On occasion they have chosen to take foster children on holiday to the Central Belt, and recently two siblings they were caring for enjoyed meeting up with Ann and Ian’s twin grandchildren, who they “just played away with the whole time, which is great”.
“I think we’ve learned quite a lot of skills because the bairns are all very different,” Ann reflects.
The most challenging placement (“the one that nearly broke us!”) was two young children from Orkney who had “never had any boundaries at all”. But by the end of their time with Ann and Ian they “ended up loving having a routine”.
“They were up at all hours of the night thinking it was morning! It was very much the case that we had to be joined at the hip and saying exactly the same things,” Ian says. “They were very good manipulators for young children, really!”
“When they went back,” Ann recalls, “I went with them and their social worker picked us up, and she couldn’t believe that they were the same children. They had totally changed in so many ways.”
Their approach is to be “an open book”, providing photographs of themselves and their house, along with some basic information, in advance so the children “know what they’re coming to”.
“It doesn’t take very long to establish a routine,” Ian says, “and once you have that routine, everything begins to fall into place. I never feel as though you have to make a special effort, you just be yourself, have some fun and games and laugh a lot, and the children soon respond to that.”
There is one house rule that they do insist upon: electronic devices must be left on a chair outside Ann and Ian’s room, irrespective of the child’s age, overnight.
“We are aware that they would be on it until all hours of the night, so not sleeping and not getting up,” Ann says. “That’s part of the information that they get before they come, and on the whole it’s never been an issue.”
Both of them describe the support of social workers in recent years as “faultless”, saying they keep in daily contact during placements. “We’ve had a few different social workers – Angela was our first one – and all of them have been excellent, couldn’t fault them at all.”
Flexibility and a willingness to say “no” are also a crucial part of successful fostering arrangements. Though retired for the most part now, for several years they fitted fostering around their own work and other life commitments.

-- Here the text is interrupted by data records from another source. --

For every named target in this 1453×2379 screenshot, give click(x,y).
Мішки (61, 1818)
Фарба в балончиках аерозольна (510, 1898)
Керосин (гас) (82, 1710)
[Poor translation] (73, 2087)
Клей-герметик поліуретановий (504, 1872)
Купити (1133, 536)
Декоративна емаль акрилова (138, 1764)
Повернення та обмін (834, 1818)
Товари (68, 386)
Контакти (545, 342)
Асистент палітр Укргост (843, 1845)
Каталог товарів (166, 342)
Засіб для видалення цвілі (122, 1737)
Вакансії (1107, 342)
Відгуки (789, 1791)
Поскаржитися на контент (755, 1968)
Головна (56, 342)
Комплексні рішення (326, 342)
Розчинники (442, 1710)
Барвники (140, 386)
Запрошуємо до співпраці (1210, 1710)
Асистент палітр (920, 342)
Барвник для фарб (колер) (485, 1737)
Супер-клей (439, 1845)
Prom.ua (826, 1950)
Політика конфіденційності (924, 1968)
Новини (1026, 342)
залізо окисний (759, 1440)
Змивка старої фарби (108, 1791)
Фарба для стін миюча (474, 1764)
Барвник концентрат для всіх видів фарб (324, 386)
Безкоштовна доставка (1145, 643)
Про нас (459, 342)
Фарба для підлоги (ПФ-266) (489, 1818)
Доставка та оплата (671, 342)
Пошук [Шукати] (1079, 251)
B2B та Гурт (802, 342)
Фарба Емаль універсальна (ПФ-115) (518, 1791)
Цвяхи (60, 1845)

Ann says they have enjoyed some success in encouraging others to become foster carers: “It’s not for everybody, I realise that, but anybody that wants a little bit more information about it, I’d be happy to provide it and encourage them to take the next step and follow through on their interest.”
She recommends that anyone considering fostering should “be able to cook okay, because food intake is such an important part of a child’s life”.
As any parent will know, a willingness to make changes to your own diet will also come in handy: “you might find yourself eating pizza every week”, Ian mock‑grumbles.
“You might have to make a few adjustments, but even with that you will find, as time goes on, that you have wee successes. The child that didn’t like that bit of broccoli or a wee drop of peas on their plate, suddenly it’s not so bad after all. It’s like having your own children – you just have to go with the flow.”
During an hour‑long conversation, the selfless focus is quite rightly on how fosterers can enhance children’s upbringing. But what do Ann and Ian get back themselves from fostering at a stage of life when many would be seizing a well‑earned opportunity to put their feet up?
“It makes us feel young,” beams Ian. “I mean, it keeps you on the go all the time, you’re not sitting around and staring at the television or something like that.”
Ann concurs: “When you’ve got a placement you’re very active, whatever age the person is, whether you’re running them here or there, or taking them swimming. I just love doing it.”